Gauntlet Gallery
What is Shepard Fairey’s piece called “Jonesy's Jukebox (First Edition)”?
Artist Statement
JONESY'S JUKEBOX Screen Print 18 x 24 inches Edition of 300 Signed by Shepard Fairey and Steve Jones
Summary
Jonesy's Jukebox is a 2006 Shepard Fairey screen print published by Obey Giant, measuring 18 x 24 inches in a First Edition of 300. The record notes it is signed by Shepard Fairey and Steve Jones, the Sex Pistols guitarist and host of the Jonesy's Jukebox radio program that gives the print its name. Rendered in Fairey's bold, high-contrast poster style, the image ties his punk and music affinities to a collaborative subject. The dual signature and smaller 300-piece run distinguish it within Fairey's mid-2000s music and pop-culture output.
Why It Matters
Jonesy's Jukebox sits at the intersection of Fairey's two deepest enthusiasms: punk music and collaboration. The record explicitly states the print is signed by both Shepard Fairey and Steve Jones, the Sex Pistols guitarist, which makes it a genuine artist-musician collaboration rather than a one-sided tribute. That dual signature is a meaningful differentiator for collectors, because it ties the object directly to a punk-rock figure Fairey has long admired, and it documents the cross-pollination between Fairey's poster practice and the music world he came up alongside. The First Edition of 300 is smaller than many of Fairey's same-period runs, which generally supports stronger collector interest within his music-themed catalog. As a 2006 release it predates Fairey's mainstream breakout, capturing a moment when his music collaborations were building the relationships and visual language that would later define series like his broader music portraits. For collectors who prize provenance and the story behind an object, the named co-signer gives this print a narrative weight that purely graphic editions lack, while its punk lineage anchors it firmly in the music branch of Fairey's work.
Collector Perspective
This print is a natural fit for music-focused collectors, punk and Sex Pistols fans, and anyone who values dual-signed collaborative pieces. The recorded signatures of both Shepard Fairey and Steve Jones give it provenance appeal that goes beyond the image itself, making it a conversation piece as much as a wall work. At 18 x 24 inches it frames easily for a music room, studio, or themed gallery wall. The smaller First Edition of 300 gives it a tighter footprint than many of Fairey's contemporaneous runs, which appeals to collectors seeking relative scarcity within an accessible tier. It pairs well with Fairey's other music and punk-related prints, anchoring a music-themed Fairey grouping.
Historical Context
Jonesy's Jukebox dates to April 2006 and references the Los Angeles radio show hosted by Sex Pistols guitarist Steve Jones, reflecting Fairey's long-standing immersion in punk culture. The mid-2000s were a period when Fairey actively built ties to musicians, producing show posters, album-related art, and collaborative editions that drew on the same DIY ethos as his street work. This print, co-signed by Jones, documents one of those direct artist-musician relationships. It belongs to the stretch of Fairey's career just before the 2008 Obama HOPE image expanded his audience, when his music collaborations were both personal and formative for the visual vocabulary he would carry into later, more widely known music portraits and series.
FAQ
What is Jonesy's Jukebox?
It is a 2006 Shepard Fairey screen print published by Obey Giant, named for the radio show hosted by Sex Pistols guitarist Steve Jones. It measures 18 x 24 inches and was released in a First Edition of 300, dated April 28, 2006.
Who signed this print?
According to the record, the print is signed by both Shepard Fairey and Steve Jones, making it a dual-signed collaborative piece tied directly to the punk musician who hosted the namesake program.
How big is the edition?
It is a First Edition of 300 screen prints, smaller than many of Fairey's contemporaneous 2006 runs. No additional editions are listed in the record.

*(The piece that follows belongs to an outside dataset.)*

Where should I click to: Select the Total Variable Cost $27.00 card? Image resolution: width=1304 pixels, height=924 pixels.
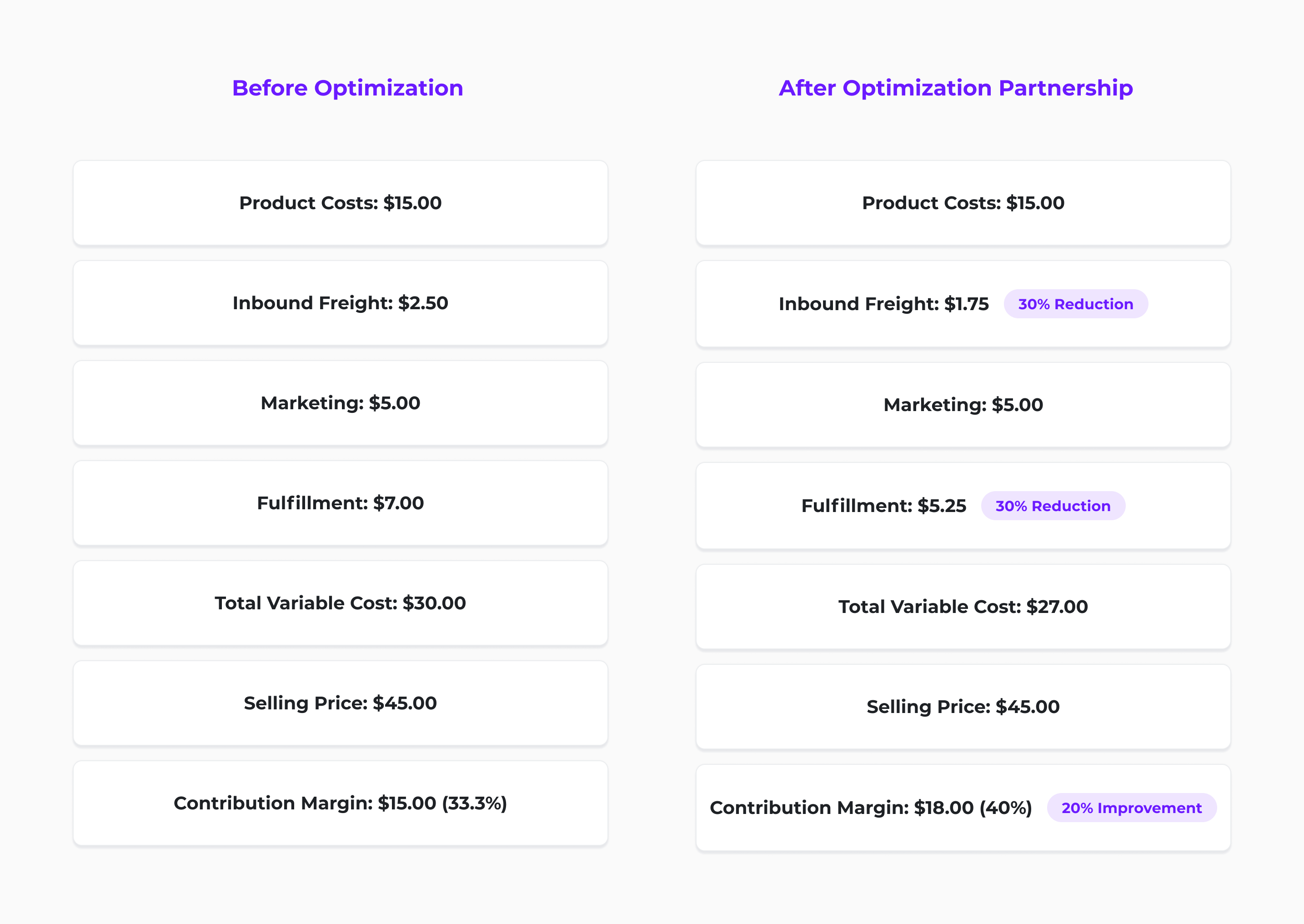coord(963,607)
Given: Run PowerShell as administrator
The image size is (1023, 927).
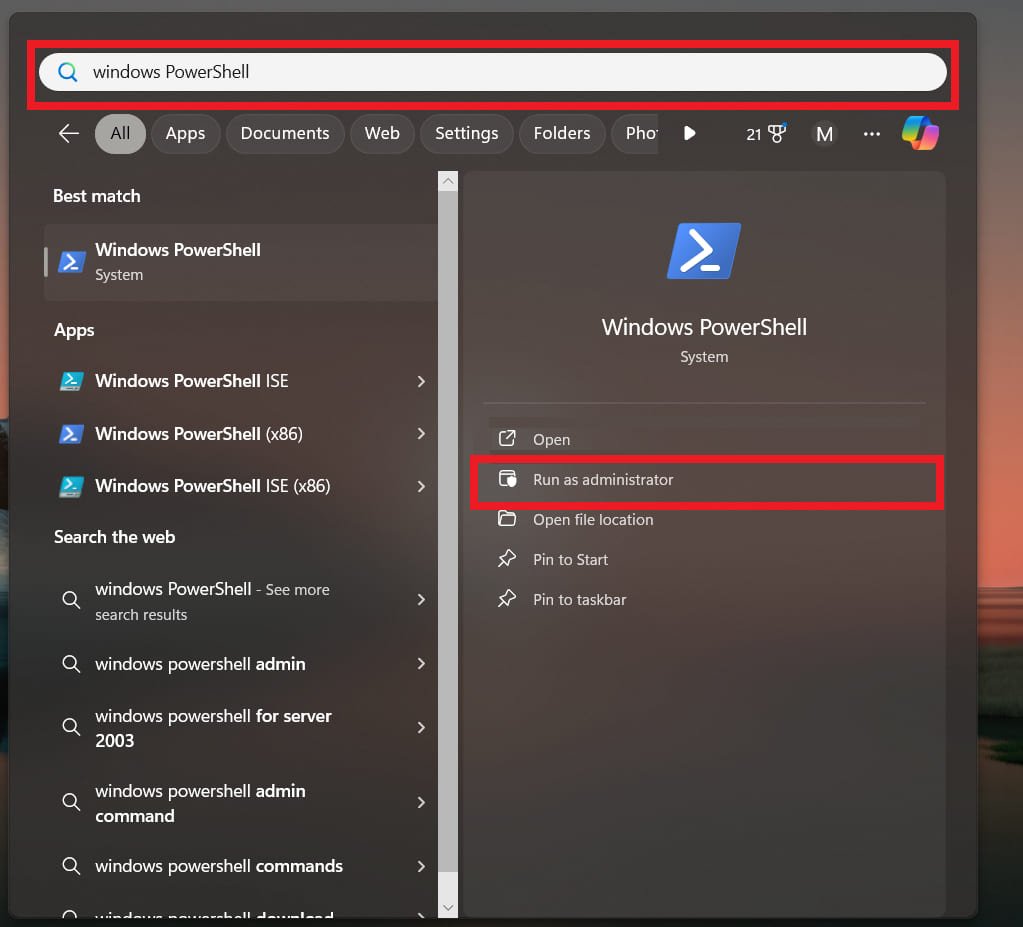Looking at the screenshot, I should pos(603,479).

What are the size and medium?
It is a screen print measuring 18 x 24 inches, published by Obey Giant in 2006. The recorded release price was 45 dollars.
Related Works
About the Artist
Shepard Fairey (b. 1970, Charleston, South Carolina) is an American street artist, graphic designer, and activist, and a graduate of the Rhode Island School of Design. His 1989 “André the Giant Has a Posse” sticker grew into the global OBEY GIANT campaign — an ongoing experiment in propaganda, obedience, and visual culture. He reached worldwide recognition with the 2008 “Hope” portrait of Barack Obama, now held by the Smithsonian National Portrait Gallery. Across screen prints, stencils, murals, and collage, Fairey channels propaganda aesthetics toward themes of peace, justice, environmentalism, and civil rights. His work is in the collections of the Museum of Modern Art, the Victoria & Albert Museum, and LACMA.